Update, I disconnected the SPD and the phantom voltage disappeared. Looking at the SPD it is a 300VDC not AC SPD by MN solar so that could be cause.

SPD is MOV, which has some capacitance. Maybe this completes a resonant circuit with other parasitic elements.

What you are calling 'warmup' is phase locking search. The inverter will slowly change its AC frequency, scanning up and down in frequency in an attempt to get within capture range of phase locking and tracking by the inverter.

Sunny Island has a programmed warm-up period before connecting, and cool-down before shutting generator off.

The frequency synchronization is performed when it wants to connect. I've observed that with grid, have never used generator.

According to documentation, it first raises frequency high enough to knock Sunny Boy offline so it doesn't have to deal with unwanted power while it is down around 60 Hz for synchronization. Sunny Boy is returned to UL-1741 by RS-485 signaling (if it is an older model, not newer with Rule-21). It remains offline for 5 minutes before reconnecting.

Although I haven't seen SI lose the race, I did observe that SI raises frequency to 65 Hz and knocks SB offline the moment it has qualified input AC as good. It then drops to 59 Hz (used to correct mechanical clocks) and waits its own 5 minutes before synchronizing (to grid, don't know delay for generator.)

With old UL-1741 Sunny Boy, 59 Hz is also out of spec, so it doesn't start its 5 minute countdown. With UL-1741-SA Sunny Boy, 58.7 Hz is lower limit of spec, so Sunny Boy and Sunny Island are both on a 5 minute timed race to connect. I've been concerned that Sunny Boy would connect first, but didn't see that happen. In the event of unstable generator rather than stable grid, the 5 minute timer might elapse for both.

I've widened my Sunny Boy grid frequency range to the 59.7 ... 60.5 Hz range of UL-1741-SA and have not seen them reconnect too soon.

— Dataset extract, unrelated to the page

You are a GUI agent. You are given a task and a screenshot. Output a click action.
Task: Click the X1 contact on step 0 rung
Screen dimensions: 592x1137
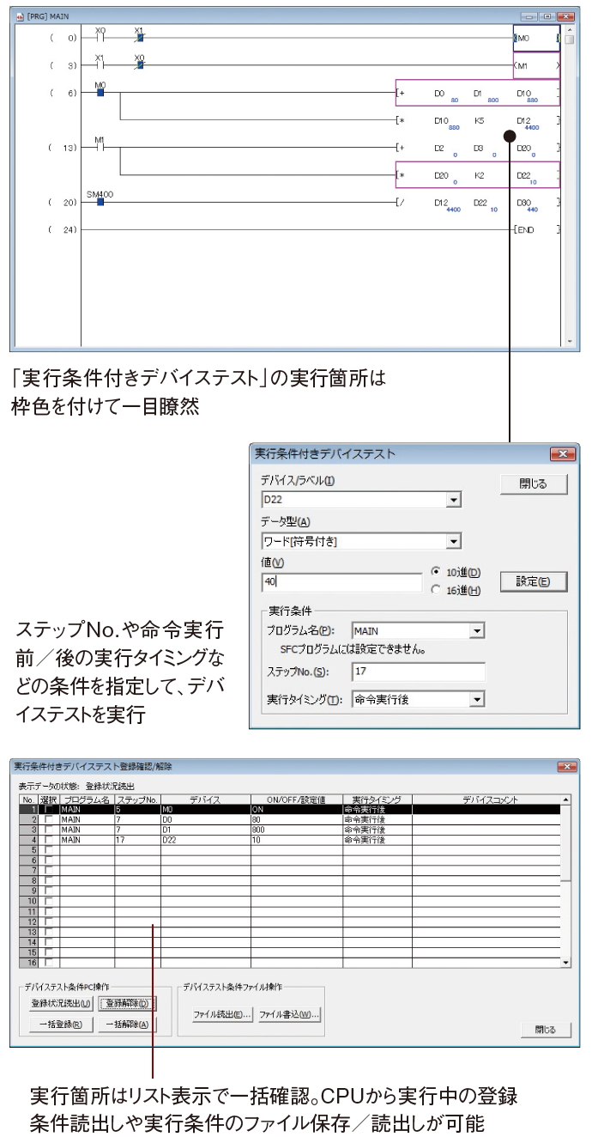click(140, 38)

Re running all gen experiments now with current generator on site but nothing seems to work yet. Currently getting GnFailLock, no reasons provided, so I assume it failed to sync. This is with a load applied to the gen before "starting" generator, and without.

OK, you've tried loading the generator during the time Sunny Island is waiting to connect?
I thought that might make RPM more stable, but apparently didn't fix the issue.

I've thought about transformer-isolating AC (from grid or generator) rectifying it, and feeding PV input of another Sunny Boy (with frequency-watts ramp from 60.5 Hz to 61.0 Hz, assuming others are older ones with off-grid 61.0 Hz to 62.0 Hz ramp.) An AC coupled Chargeverter. Be careful about capacitor inrush current; Sunny Boy is intended for relatively low current sources like PV or turbine.
 
I will have to observe the SI when it gets passed my 30 sec "warm" period I have programmed in right now.

I believe I lowered all times required to test the gen on the SI side as well to make it faster for me to test ... forget which settings those were though.

I haven't tried to cut off the SB completely and then mount the gen on freqcur and cur (current setting) so that might be worth a try as well as there wouldn't be a race condition.
 
Small update:
Was looking for YT videos with people who are using the SI's with a generator and found the portable light trailers you can find all over the US with the SI's are using a kubota low boy.
Another video a guy from a company demonstrating the autostart features was using a all house generator from generac.
 
research update:
Found a company selling trailers again, SI's installed, and a Duromax / Durostar generator (13000eh) used as the backup power. The seller indicated this is an auto start feature but the duromax has a push button start (hold for 1 second) and a push button stop (hold for 3 seconds) feature. RPM's seem correct though, 3600, and it has a AVR ...

Given the cheaper cost of this I am debating getting one then rigging up some relays to simulate the on off signals this thing expects.